**Problem details**
Once you reach the line containing "The height and width of the screenshot is (980, 1224)." in the entries below, write out that line and each one after it down to the line containing "Click the 厦门九宫格图文，小视频传播", exactly and with nothing added.

**Data for analysis**
[Start of Attachment]

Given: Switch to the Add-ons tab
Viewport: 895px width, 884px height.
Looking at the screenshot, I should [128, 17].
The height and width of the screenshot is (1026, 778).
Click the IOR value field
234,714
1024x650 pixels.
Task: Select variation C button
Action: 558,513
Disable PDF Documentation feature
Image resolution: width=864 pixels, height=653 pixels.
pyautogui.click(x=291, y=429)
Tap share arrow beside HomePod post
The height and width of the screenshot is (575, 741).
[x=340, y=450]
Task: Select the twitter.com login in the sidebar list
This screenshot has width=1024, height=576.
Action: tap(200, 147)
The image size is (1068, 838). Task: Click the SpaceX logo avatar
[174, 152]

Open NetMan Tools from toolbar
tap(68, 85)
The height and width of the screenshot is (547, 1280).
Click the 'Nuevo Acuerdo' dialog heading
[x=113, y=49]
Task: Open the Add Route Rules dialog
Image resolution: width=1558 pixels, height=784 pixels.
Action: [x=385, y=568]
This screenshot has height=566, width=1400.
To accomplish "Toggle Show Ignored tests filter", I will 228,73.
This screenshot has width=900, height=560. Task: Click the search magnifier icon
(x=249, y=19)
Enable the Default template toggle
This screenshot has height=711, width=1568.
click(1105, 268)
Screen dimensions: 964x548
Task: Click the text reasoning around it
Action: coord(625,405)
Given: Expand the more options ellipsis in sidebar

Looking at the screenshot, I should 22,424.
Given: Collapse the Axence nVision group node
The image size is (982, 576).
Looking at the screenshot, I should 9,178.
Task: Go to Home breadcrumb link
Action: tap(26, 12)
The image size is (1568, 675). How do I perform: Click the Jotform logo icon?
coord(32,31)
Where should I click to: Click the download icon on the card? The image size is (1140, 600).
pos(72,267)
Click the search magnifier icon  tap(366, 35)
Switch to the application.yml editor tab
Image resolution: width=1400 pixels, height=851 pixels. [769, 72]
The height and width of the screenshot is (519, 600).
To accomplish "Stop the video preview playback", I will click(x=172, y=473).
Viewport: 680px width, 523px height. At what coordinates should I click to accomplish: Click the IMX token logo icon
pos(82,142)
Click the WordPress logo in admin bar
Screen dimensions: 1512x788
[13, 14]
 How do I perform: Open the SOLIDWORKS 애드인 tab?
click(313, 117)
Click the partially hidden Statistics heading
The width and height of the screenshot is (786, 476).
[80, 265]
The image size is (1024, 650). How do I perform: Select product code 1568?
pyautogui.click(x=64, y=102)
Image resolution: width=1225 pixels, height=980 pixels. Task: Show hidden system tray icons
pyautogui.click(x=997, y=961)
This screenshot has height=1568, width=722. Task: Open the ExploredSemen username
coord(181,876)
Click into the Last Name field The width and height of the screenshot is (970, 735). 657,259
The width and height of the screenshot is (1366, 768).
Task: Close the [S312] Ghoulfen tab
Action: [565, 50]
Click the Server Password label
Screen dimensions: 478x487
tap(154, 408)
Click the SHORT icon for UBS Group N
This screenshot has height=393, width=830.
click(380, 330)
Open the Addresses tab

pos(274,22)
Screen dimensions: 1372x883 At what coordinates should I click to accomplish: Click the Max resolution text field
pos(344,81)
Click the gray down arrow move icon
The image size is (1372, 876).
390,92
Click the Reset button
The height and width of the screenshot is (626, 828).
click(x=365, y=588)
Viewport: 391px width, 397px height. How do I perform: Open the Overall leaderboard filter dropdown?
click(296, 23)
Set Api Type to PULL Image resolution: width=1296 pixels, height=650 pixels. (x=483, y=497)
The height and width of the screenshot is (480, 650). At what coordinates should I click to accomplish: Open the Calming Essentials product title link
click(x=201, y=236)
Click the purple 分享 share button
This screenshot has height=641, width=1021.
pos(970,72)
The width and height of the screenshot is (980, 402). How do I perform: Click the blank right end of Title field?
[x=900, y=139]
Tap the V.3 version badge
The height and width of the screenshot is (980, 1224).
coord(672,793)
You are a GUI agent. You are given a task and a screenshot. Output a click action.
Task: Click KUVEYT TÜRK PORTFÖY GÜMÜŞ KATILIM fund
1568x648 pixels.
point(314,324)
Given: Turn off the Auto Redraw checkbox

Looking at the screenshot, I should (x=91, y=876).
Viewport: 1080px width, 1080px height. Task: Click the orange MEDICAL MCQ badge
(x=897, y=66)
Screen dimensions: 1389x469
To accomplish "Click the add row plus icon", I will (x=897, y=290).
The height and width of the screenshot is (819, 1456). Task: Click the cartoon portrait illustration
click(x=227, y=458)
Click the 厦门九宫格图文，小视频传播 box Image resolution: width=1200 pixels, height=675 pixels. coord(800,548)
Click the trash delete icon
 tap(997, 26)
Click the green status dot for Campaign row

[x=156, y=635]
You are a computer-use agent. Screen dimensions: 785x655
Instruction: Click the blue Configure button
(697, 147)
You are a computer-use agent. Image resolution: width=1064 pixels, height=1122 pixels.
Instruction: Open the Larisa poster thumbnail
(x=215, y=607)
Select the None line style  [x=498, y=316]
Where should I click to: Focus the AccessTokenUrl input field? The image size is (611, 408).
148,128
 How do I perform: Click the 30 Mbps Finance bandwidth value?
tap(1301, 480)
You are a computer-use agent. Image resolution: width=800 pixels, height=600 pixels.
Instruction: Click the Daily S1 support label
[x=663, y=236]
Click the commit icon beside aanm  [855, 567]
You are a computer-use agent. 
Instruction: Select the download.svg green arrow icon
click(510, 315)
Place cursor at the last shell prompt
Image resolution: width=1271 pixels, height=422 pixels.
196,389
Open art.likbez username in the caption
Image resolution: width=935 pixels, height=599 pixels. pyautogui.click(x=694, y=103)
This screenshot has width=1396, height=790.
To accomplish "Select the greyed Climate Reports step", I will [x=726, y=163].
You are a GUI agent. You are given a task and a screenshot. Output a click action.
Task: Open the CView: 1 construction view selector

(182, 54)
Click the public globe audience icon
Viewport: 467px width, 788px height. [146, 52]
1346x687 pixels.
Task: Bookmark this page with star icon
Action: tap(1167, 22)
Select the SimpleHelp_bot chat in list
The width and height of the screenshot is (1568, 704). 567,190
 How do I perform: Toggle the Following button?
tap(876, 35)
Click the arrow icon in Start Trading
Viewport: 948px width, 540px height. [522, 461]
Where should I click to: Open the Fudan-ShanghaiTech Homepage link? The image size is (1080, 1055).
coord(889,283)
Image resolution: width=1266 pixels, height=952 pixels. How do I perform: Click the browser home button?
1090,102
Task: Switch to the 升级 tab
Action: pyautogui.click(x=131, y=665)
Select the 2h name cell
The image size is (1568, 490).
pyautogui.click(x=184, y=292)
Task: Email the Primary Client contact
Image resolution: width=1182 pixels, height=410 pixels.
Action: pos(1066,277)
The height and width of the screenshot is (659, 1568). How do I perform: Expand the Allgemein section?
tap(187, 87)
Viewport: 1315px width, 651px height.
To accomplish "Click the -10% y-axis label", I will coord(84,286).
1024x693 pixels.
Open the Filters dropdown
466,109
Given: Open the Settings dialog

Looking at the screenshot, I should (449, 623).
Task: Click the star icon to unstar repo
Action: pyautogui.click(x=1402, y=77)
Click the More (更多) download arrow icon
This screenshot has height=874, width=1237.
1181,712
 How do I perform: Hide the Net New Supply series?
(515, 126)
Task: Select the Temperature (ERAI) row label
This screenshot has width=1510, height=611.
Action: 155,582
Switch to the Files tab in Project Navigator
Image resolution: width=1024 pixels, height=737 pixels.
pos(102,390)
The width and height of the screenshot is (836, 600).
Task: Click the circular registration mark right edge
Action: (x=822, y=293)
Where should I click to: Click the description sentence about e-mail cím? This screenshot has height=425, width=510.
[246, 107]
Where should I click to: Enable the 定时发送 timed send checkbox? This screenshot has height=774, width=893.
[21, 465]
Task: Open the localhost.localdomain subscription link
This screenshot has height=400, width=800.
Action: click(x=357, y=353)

[End of Attachment]

**Response below**
The height and width of the screenshot is (980, 1224).
coord(672,793)
You are a GUI agent. You are given a task and a screenshot. Output a click action.
Task: Click KUVEYT TÜRK PORTFÖY GÜMÜŞ KATILIM fund
1568x648 pixels.
point(314,324)
Given: Turn off the Auto Redraw checkbox

Looking at the screenshot, I should (x=91, y=876).
Viewport: 1080px width, 1080px height. Task: Click the orange MEDICAL MCQ badge
(x=897, y=66)
Screen dimensions: 1389x469
To accomplish "Click the add row plus icon", I will (x=897, y=290).
The height and width of the screenshot is (819, 1456). Task: Click the cartoon portrait illustration
click(x=227, y=458)
Click the 厦门九宫格图文，小视频传播 box Image resolution: width=1200 pixels, height=675 pixels. coord(800,548)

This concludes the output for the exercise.